Chemical approaches that re-induce topo IIα expression have the potential to increase cellular sensitivity to topo II poisons and to this end, our group has used various DNA binding small molecules and polyamides to inhibit the repressive activity of NF-Y on the topo IIα promoter [16], [23], [24], [25], [26], [27]. Most recently, we reported the synthesis and biological activity of a novel polyamide incorporating the p-anisylbenzimidazole (Hx) DNA recognition element [28], [29]. Designed to enhance polyamide-DNA binding and cellular uptake, the Hx moiety exhibits intrinsic fluorescence upon binding DNA enabling the direct visualisation of polyamide nuclear localisation. Hx-polyamide HxIP (1, Fig. 2A) designed to target the 5′-flanking sequence 5′-TACGAT-3′ of the ICB2 (Fig. 1), binds to DNA with high affinity and sequence selectivity, and disrupts the NF-Y:ICB2 interaction resulting in the upregulation of topo IIα expression at confluence. HxIP pre-treatment enhanced etoposide-induced DNA damage, providing further evidence that sequence specific polyamides can re-sensitise confluence-arrested cancer cells to topo IIα poisons [28].

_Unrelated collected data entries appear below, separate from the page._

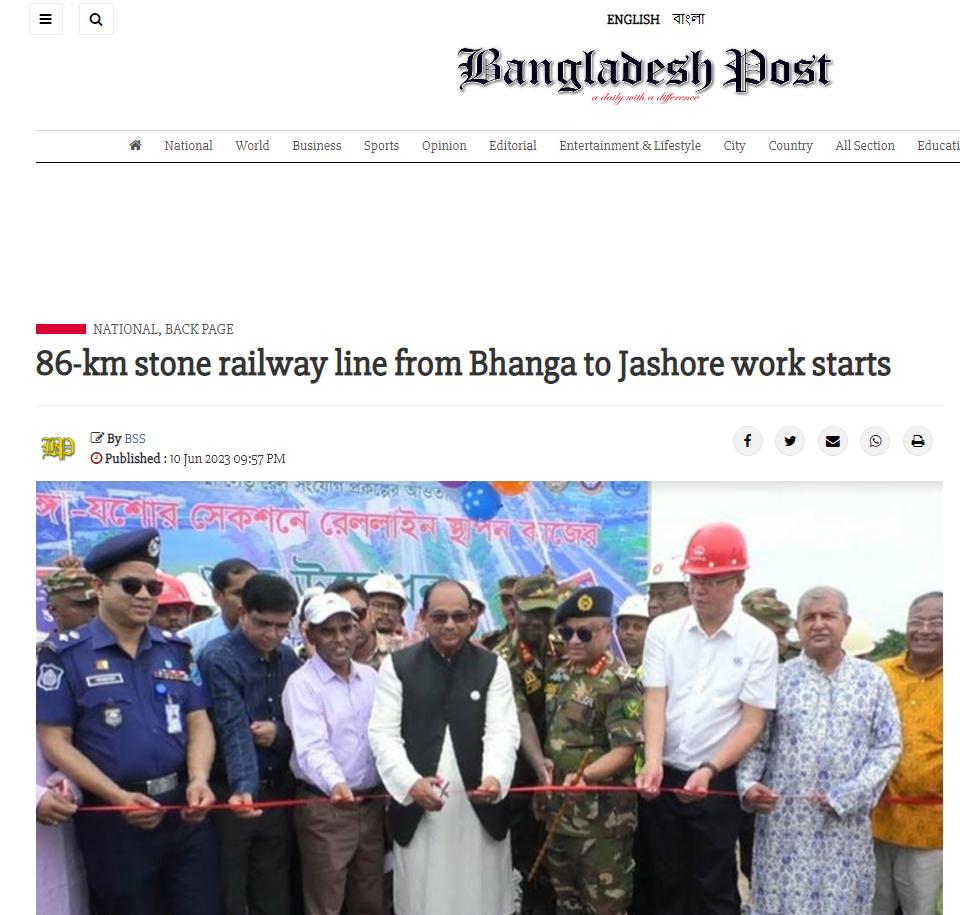960x915 pixels.
Task: Open Entertainment & Lifestyle section
Action: point(630,146)
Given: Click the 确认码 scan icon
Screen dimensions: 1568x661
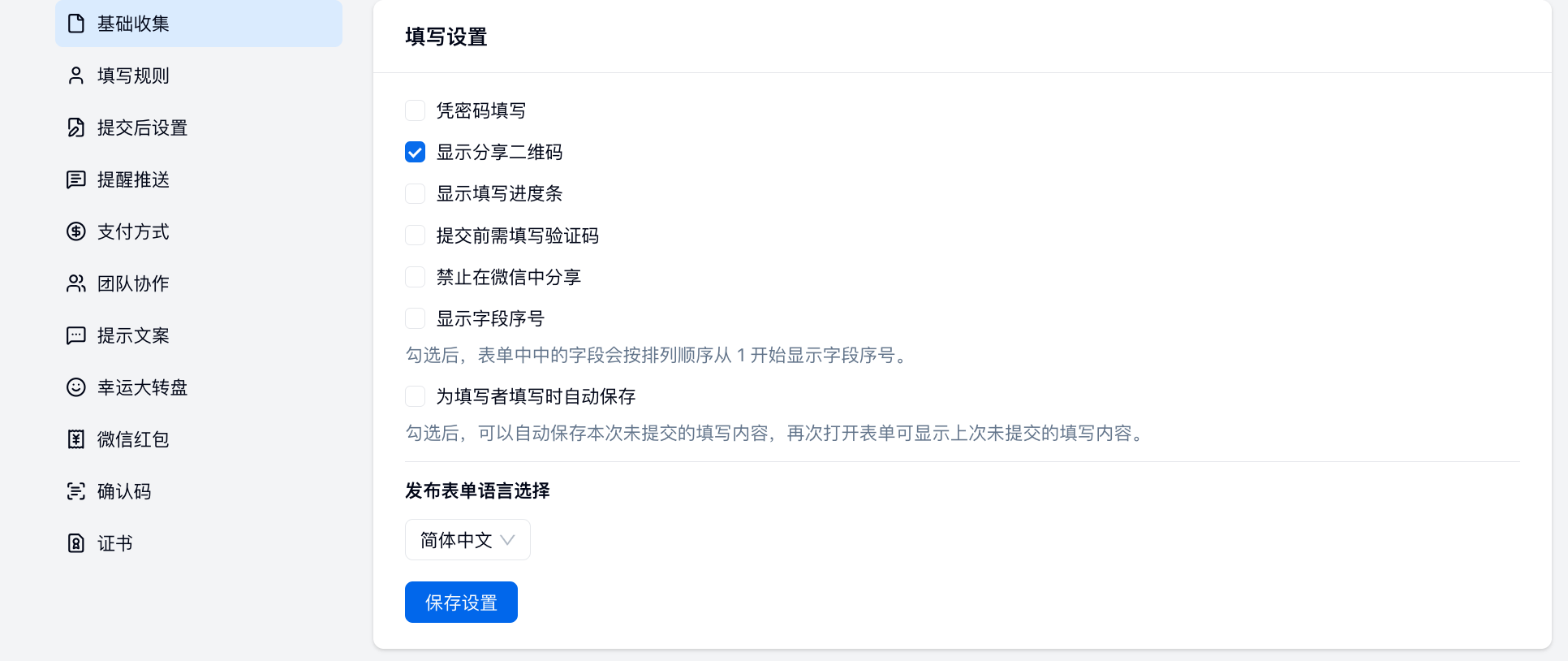Looking at the screenshot, I should tap(76, 491).
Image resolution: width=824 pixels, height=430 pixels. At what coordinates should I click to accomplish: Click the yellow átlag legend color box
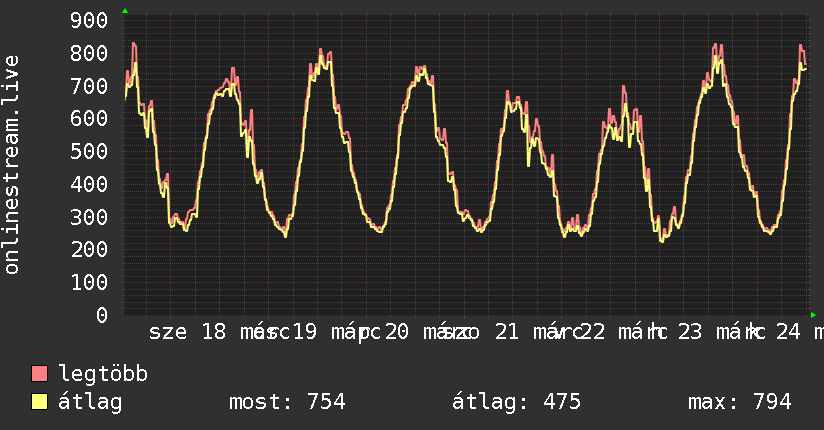pyautogui.click(x=39, y=402)
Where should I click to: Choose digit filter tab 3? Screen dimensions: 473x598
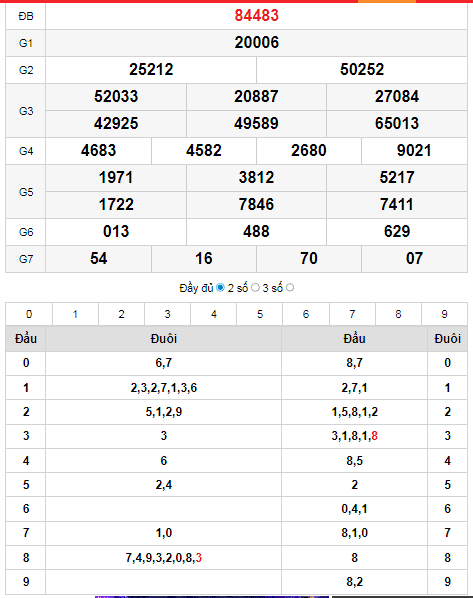[x=167, y=314]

The development of HxIP provides a new framework for the design of fluorescent sequence selective DNA binding molecules, distinct in configuration from the prototypical hairpin polyamide, yet capable of efficient nuclear localisation and in vitro gene regulation. In parallel, we have continued to explore an alternative strategy for further optimisation of polyamide physicochemical and DNA binding properties, through the introduction of an additional alkyl amino group at the N1 position of the heterocyclic rings [30], [31], [32], [33]. DNA binding studies by our groups revealed the small diamino polyamide containing an orthogonal positioned propyl amino group, f-IP*I (*denotes modified heterocycle) to have greater binding affinity than its monoamino counterpart and analogous sequence selectivity. Importantly, the inclusion of an extra amino group, which is cationic at physiological pH, also increases water solubility and may afford greater polyamide nuclear uptake. We aim to exploit this potential combination of improved DNA binding and solubility properties to engineer a potentially more potent generation of dicationic polyamides.

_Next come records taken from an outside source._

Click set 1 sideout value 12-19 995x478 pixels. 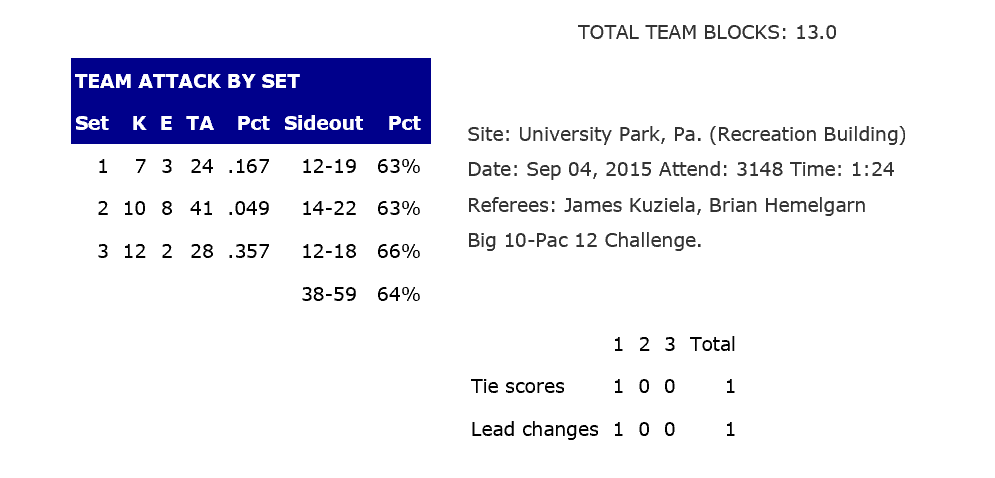point(329,167)

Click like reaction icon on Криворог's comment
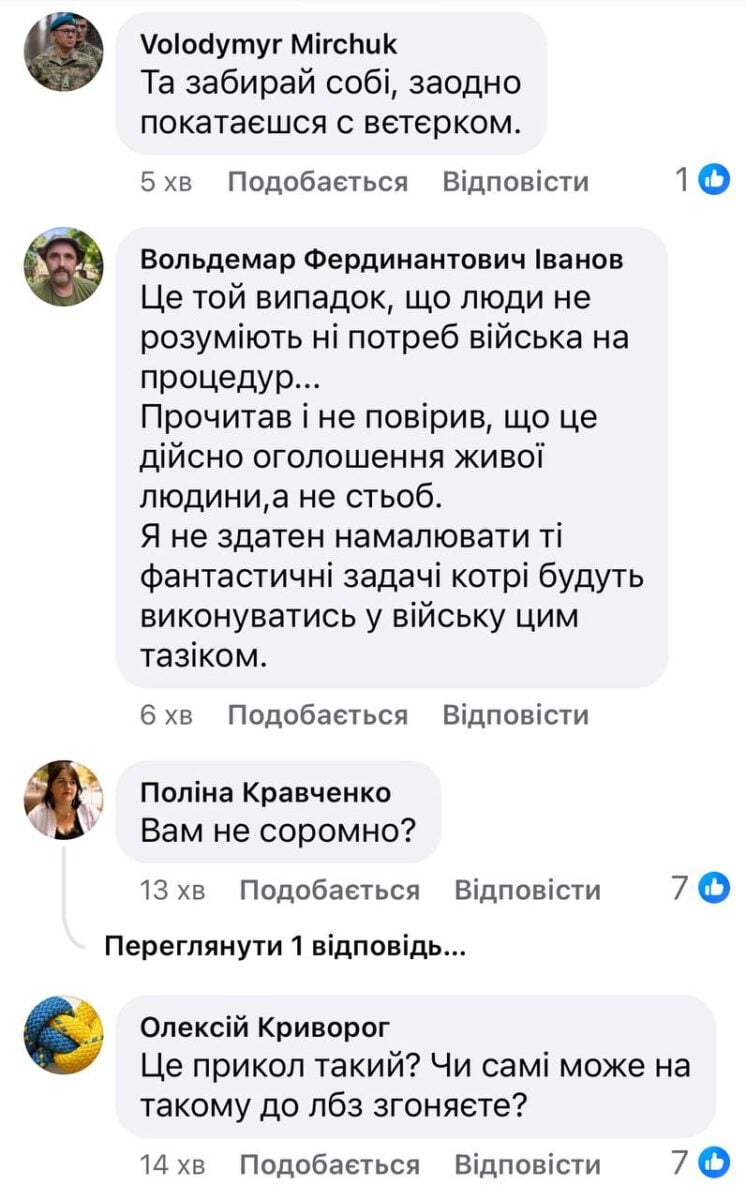pos(714,1163)
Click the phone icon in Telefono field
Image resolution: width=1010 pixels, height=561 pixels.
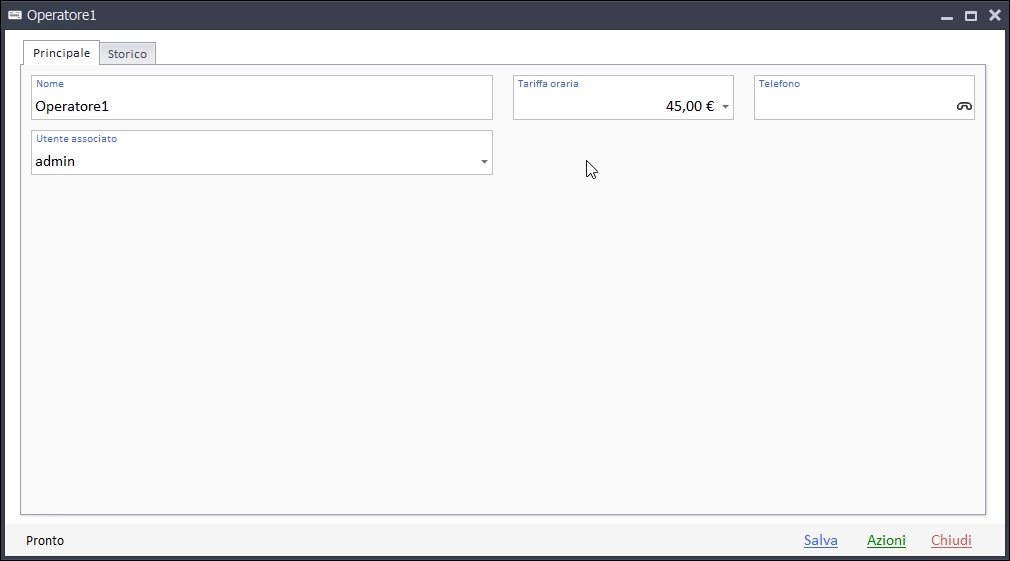pyautogui.click(x=964, y=106)
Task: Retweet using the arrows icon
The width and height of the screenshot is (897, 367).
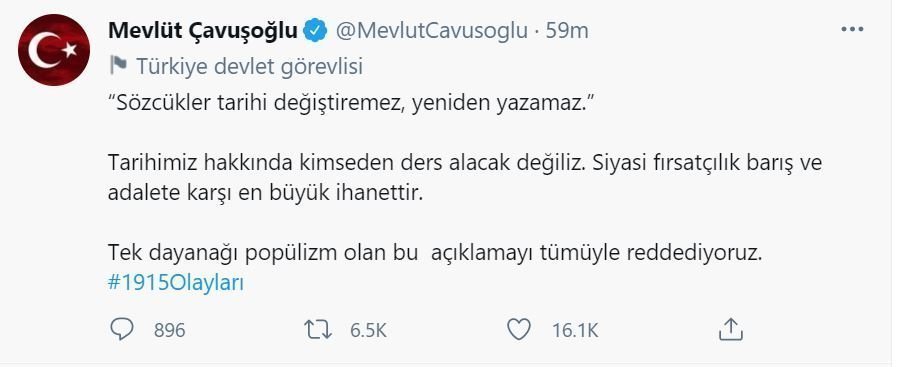Action: tap(317, 329)
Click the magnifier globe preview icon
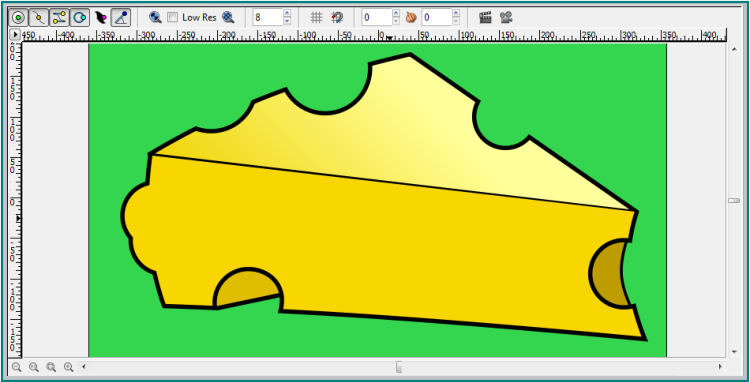This screenshot has width=750, height=382. pos(155,18)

This study presents the DNA binding and biological activities of the diamino Hx-polyamides HxI*P 2 and HxIP* 3, which incorporate the N1-alkyl amino group modification (Fig. 2A). Polyamides 2 and 3 are functionalised derivatives of HxIP 1 and like their monoamino predecessor are designed to target the ICB2 5′-flanking sequence 5′-TACGAT-3′ on the topo IIα promoter (Fig. 2B) and disrupt NF-Y binding, inducing topo IIα expression at confluence. Comparison with the monoamino HxIP 1 will reveal the effect the inclusion of an N1-alkyl amino group in the Hx-framework has on DNA binding and the feasibility of using functionalisation of the N1 position to enhance polyamide cellular uptake and biological activity. Additionally, we shall assess the potential chemosensitising effects of the diamino generation of polyamide inhibitors of NF-Y:DNA binding and the effectiveness of pharmacological modulation of topo IIα expression as a strategy for overcoming the drug resistance exhibited by confluence-arrested cells.